[TASK STATEMENT]
Filter the material below down to the lines with the word "agent" and give those lines.
━━━ GIVEN DATA
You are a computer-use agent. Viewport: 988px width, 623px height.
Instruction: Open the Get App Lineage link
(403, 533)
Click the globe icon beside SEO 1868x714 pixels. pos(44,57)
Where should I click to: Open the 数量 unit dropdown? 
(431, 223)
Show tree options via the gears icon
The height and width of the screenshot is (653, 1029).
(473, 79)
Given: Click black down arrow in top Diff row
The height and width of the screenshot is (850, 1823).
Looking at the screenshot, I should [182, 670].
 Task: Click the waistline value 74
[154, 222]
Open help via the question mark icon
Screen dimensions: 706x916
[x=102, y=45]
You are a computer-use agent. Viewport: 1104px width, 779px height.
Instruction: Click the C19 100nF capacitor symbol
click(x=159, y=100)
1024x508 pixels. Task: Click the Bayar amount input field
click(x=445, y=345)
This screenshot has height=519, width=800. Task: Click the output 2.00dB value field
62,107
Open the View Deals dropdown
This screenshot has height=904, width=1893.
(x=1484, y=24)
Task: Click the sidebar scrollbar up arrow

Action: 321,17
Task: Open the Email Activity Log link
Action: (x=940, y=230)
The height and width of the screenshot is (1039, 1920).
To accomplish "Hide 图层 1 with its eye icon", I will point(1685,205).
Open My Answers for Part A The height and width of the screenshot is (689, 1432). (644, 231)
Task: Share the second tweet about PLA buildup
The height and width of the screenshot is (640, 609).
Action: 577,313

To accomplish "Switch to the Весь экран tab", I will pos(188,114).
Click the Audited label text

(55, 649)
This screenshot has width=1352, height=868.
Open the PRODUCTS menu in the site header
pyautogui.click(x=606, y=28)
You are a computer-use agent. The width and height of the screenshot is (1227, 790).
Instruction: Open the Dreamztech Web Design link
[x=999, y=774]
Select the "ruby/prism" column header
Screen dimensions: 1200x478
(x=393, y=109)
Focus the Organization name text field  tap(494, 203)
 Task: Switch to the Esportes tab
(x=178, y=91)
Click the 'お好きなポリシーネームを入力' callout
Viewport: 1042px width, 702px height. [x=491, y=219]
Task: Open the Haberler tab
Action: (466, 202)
━━━━━━
[WRITTEN REPLY]
You are a computer-use agent. Viewport: 988px width, 623px height.
You are a computer-use agent. Viewport: 1104px width, 779px height.
You are a computer-use agent. The width and height of the screenshot is (1227, 790).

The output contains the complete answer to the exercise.